[Source start]

OfficeIMO.Reader

OfficeIMO.Reader is an optional, read-only facade that normalizes extraction across:

Word (.docx, .docm) -> Markdown chunks
Excel (.xlsx, .xlsm) -> table chunks + optional Markdown table previews
PowerPoint (.pptx, .pptm) -> slide-aligned Markdown chunks (optionally including notes)
Markdown (.md, .markdown) -> heading-aware text chunks
PDF (.pdf) -> page-aware text chunks

The goal is to make it easy for tools like chat bots to ingest content deterministically.

Quick Start

using OfficeIMO.Reader;

foreach (var chunk in DocumentReader.Read(@"C:\Docs\Policy.docx")) {
    Console.WriteLine(chunk.Id);
    Console.WriteLine(chunk.Location.HeadingPath);
    Console.WriteLine(chunk.Markdown ?? chunk.Text);
}

Streams / Bytes

using OfficeIMO.Reader;

// Stream (does not close the stream)

[Source end]
[Dataset content start]

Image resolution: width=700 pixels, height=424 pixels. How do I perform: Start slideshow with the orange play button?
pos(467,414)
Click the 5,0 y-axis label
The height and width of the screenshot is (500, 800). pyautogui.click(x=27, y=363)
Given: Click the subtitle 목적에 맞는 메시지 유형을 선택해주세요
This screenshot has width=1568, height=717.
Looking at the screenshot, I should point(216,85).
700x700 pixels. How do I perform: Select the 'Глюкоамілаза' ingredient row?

[Dataset content end]

→ Given problem A
What kind of chunks does the OfficeIMO.Reader page say PDF files are turned into?
→ Given problem B
From the OfficeIMO.Reader page, write out word for word everything from "OfficeIMO.Reader is an" down to "ingest content deterministically.".
The records are separate from the OfficeIMO.Reader page.

→ Written answer A
Page-aware text chunks.

→ Written answer B
OfficeIMO.Reader is an optional, read-only facade that normalizes extraction across:

Word (.docx, .docm) -> Markdown chunks
Excel (.xlsx, .xlsm) -> table chunks + optional Markdown table previews
PowerPoint (.pptx, .pptm) -> slide-aligned Markdown chunks (optionally including notes)
Markdown (.md, .markdown) -> heading-aware text chunks
PDF (.pdf) -> page-aware text chunks

The goal is to make it easy for tools like chat bots to ingest content deterministically.